── Text shown ──
They may have been frozen inside giant crystals for tens of thousands of years, but these ancient microbes are still kicking.
Miners discovered spectacular crystals in the Naica Mine below Chihuahua, Mexico, about a century ago. Since then, they’ve become a source of fascination for geologists, who have scoured the hot, acidic environments for signs of extremophiles (samples of life that can survive extreme conditions).
In particular, what they’ve found is that microbes up to 50,000 years old have sat dormant inside small blemishes in the crystals—little nooks where fluids have accumulated. The team of scientists was then able to “reawaken” these sleeping bacteria and archaea, which process energy from rock minerals, back in the lab.
NASA Astrobiology Institute director Penelope Boston announced the finding at a meeting of the American Association for the Advancement of Science this weekend.
Here’s Victoria Jaggard, reporting for National Geographic:
Boston took samples from pockets of fluid trapped inside the crystals in 2008 and 2009, under the auspices of New Mexico Tech. Her team was able to “wake up” dormant microbes in that fluid and grow cultures, she revealed today at the meeting. The organisms are genetically distinct from anything known on Earth, according to her team’s analysis, although they are most similar to other microbes found in caves and volcanic terrain.
───
── Provided records ──
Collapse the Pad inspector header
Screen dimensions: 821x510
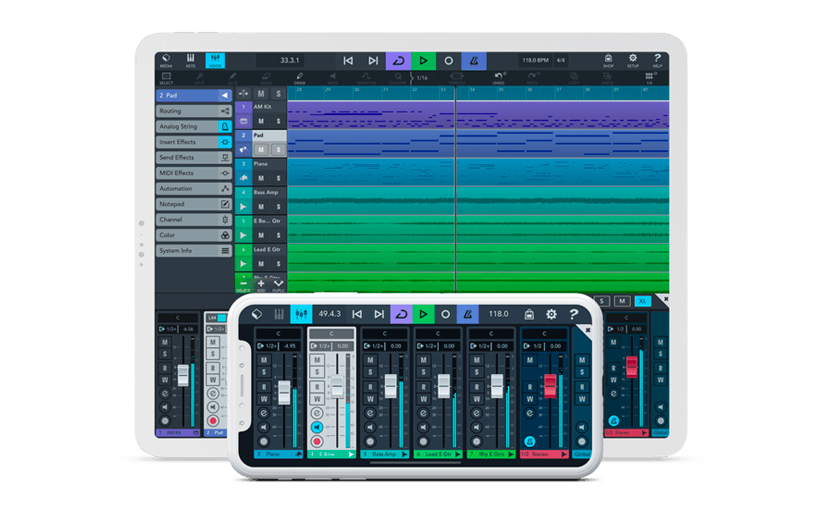coord(225,96)
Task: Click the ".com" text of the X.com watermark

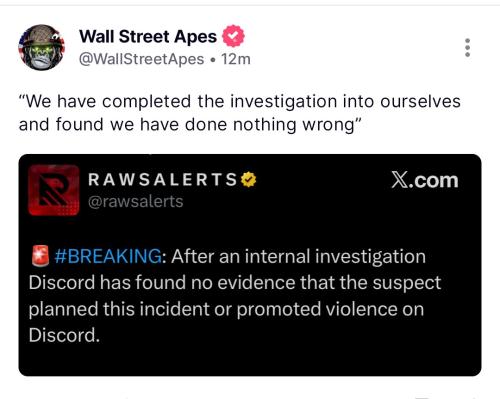Action: click(x=433, y=180)
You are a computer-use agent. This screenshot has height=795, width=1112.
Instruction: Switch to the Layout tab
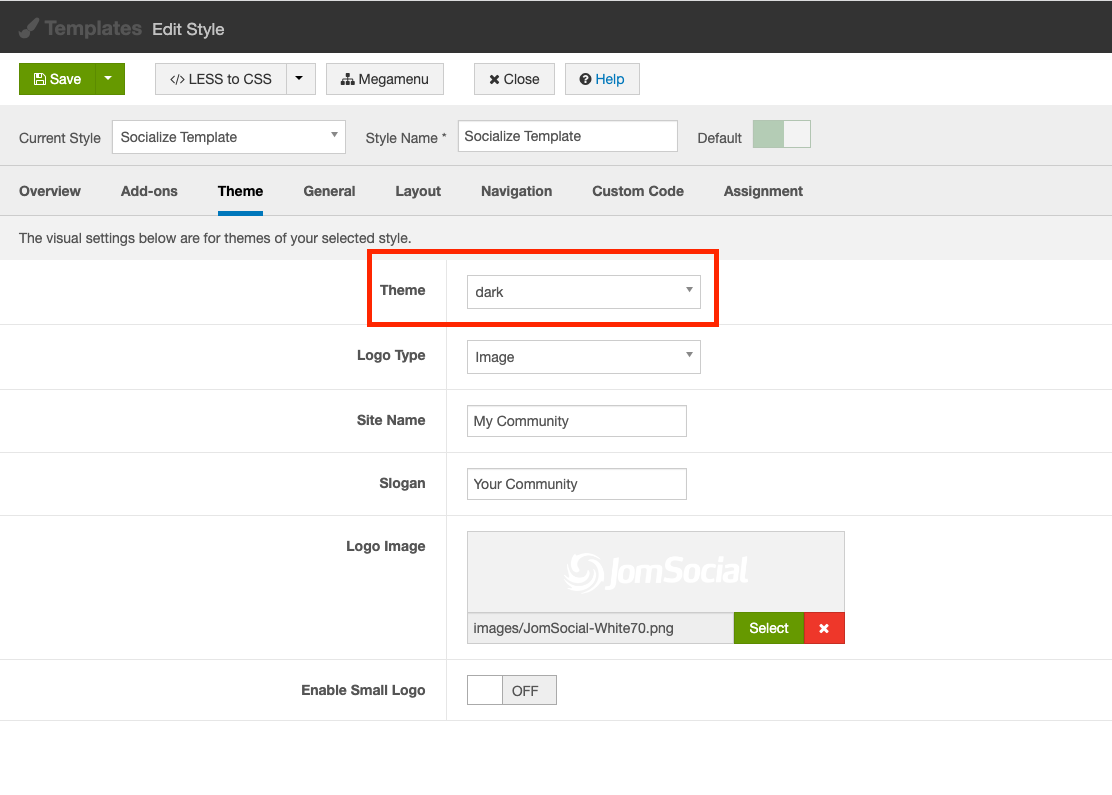[x=418, y=191]
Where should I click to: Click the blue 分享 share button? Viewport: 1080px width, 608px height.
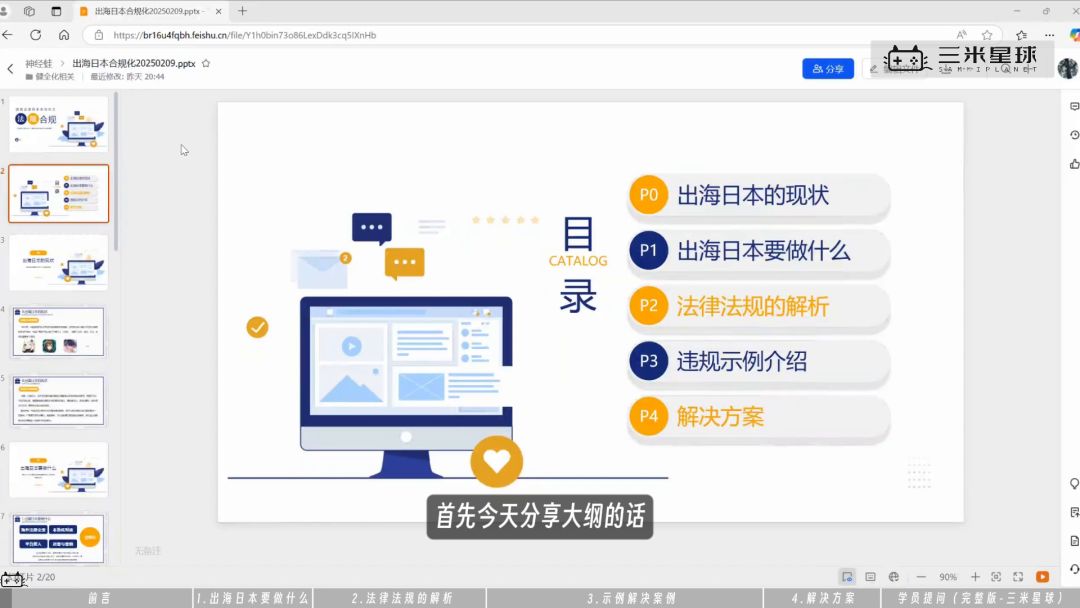coord(827,69)
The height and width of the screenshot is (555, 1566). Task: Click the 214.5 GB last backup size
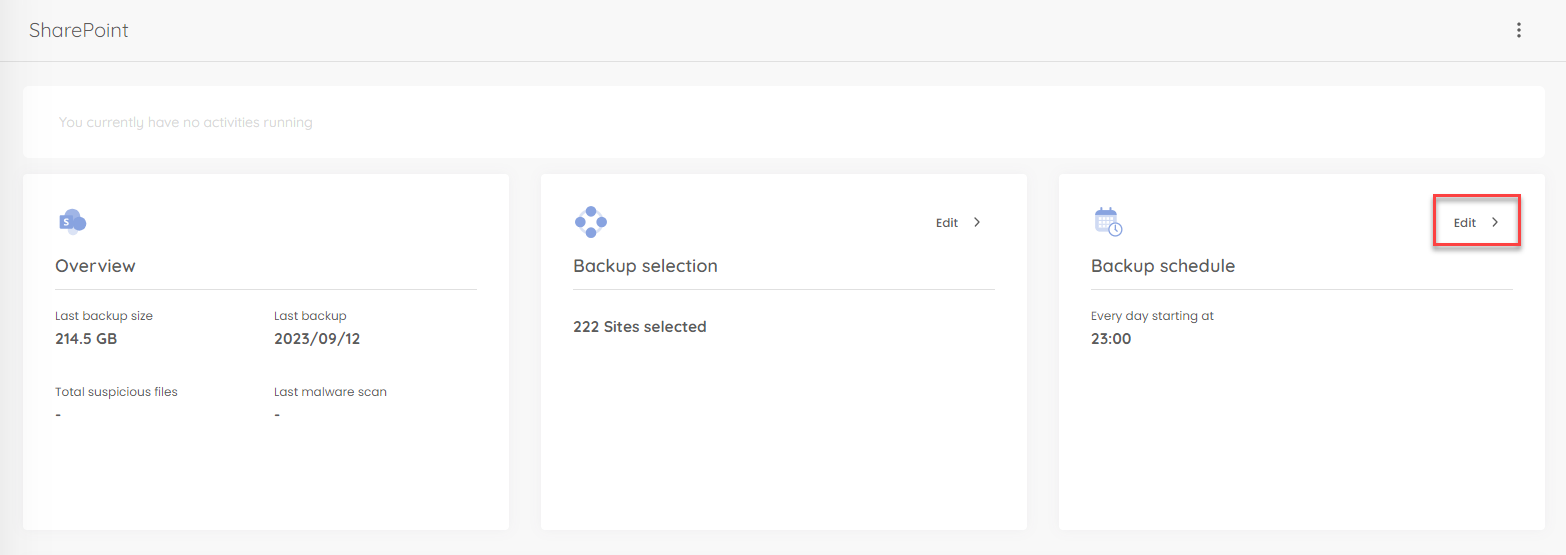pyautogui.click(x=86, y=339)
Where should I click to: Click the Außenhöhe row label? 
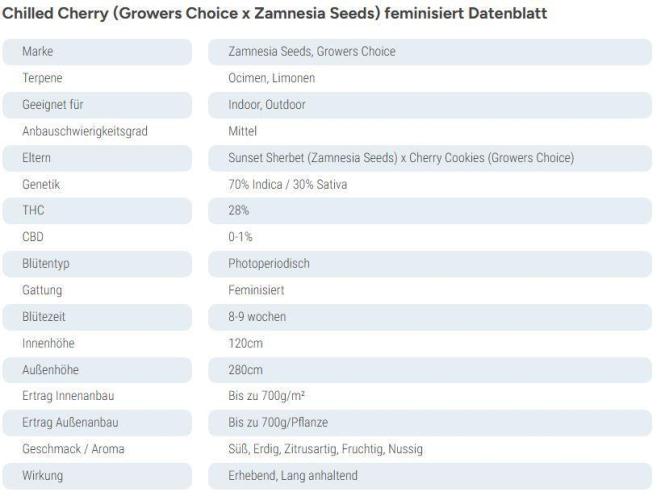(50, 369)
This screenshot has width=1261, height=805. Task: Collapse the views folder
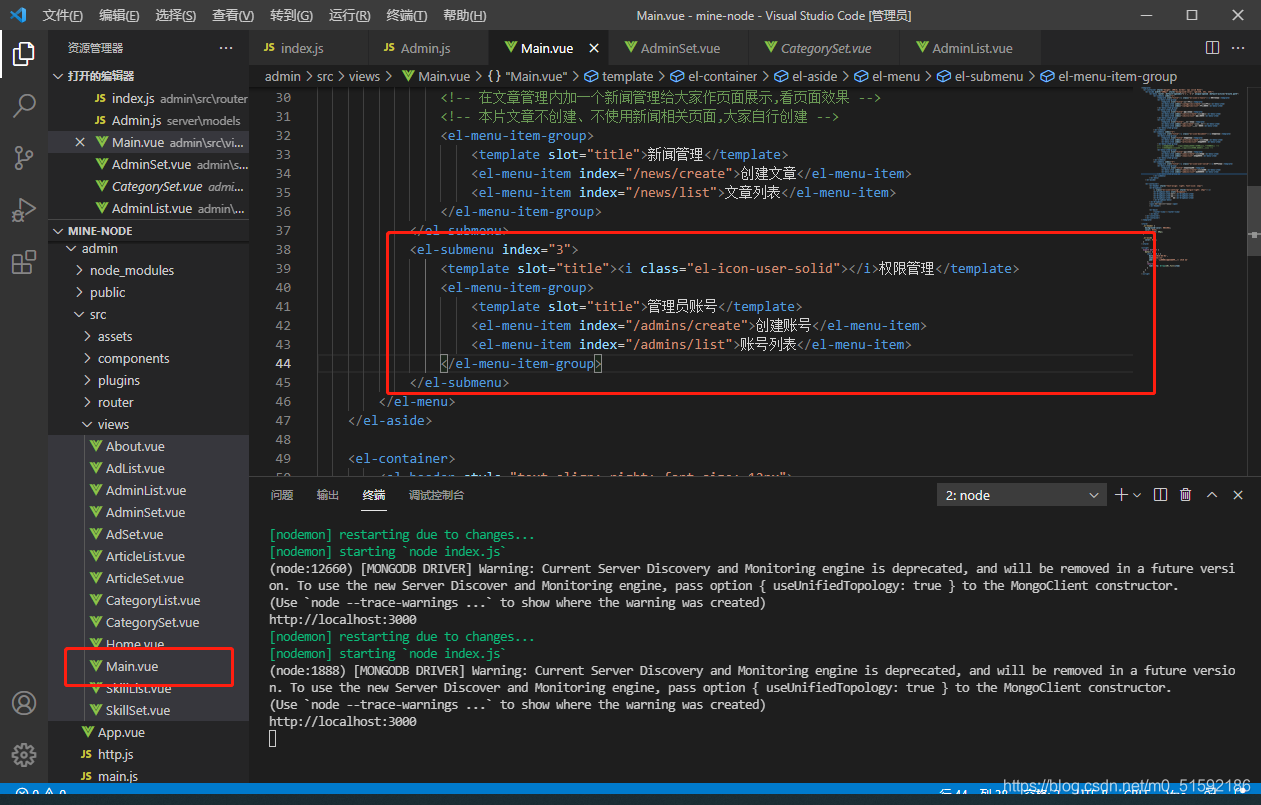[x=113, y=424]
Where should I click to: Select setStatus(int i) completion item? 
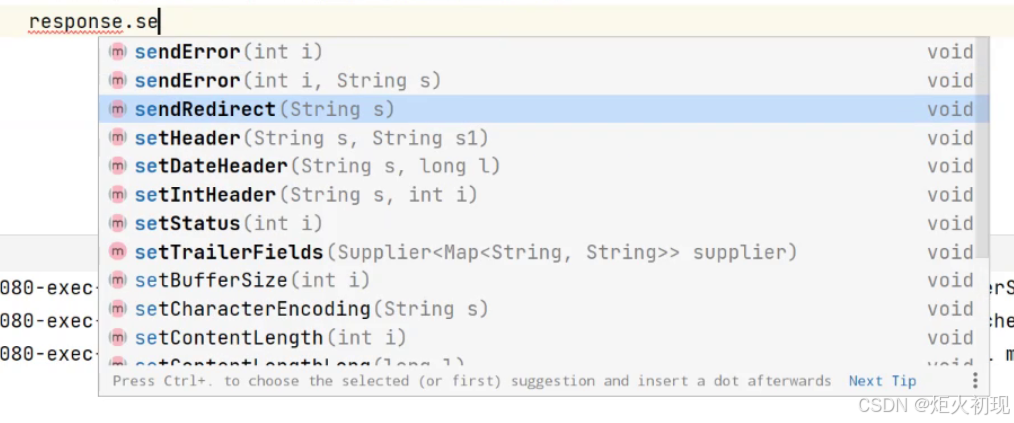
───
● What to do
- A) In one to three sentences, explain why, according to the article about the Naica crystal microbes, the geologists searched the mine for extremophiles.
- B) Resume the article about the Naica crystal microbes, starting right after its last sentence.
The lines placed after the article about the Naica crystal microbes are separate material, unrelated to it.

● Answer list
- A) The mine's environments are hot and acidic. Extremophiles are forms of life that can survive extreme conditions like these.

- B)
Previous work dated the oldest crystals in the cave at half a million years. Based on those calculations for the crystal growth rate, her team thinks the organisms they have growing in the lab had been inside their glittering cocoons for somewhere between 10,000 and 50,000 years.
There are some concerns that these microbes are merely the result of previous human contamination inside the caves, but Boston believes that the diverse microbial community she’s witnessed there proves otherwise.
If the microbes have in fact been there for as long as scientists suspect, they could help elucidate the kinds of life we might find in other parts of the Solar System—and how they manage to survive in strange, harsh environments.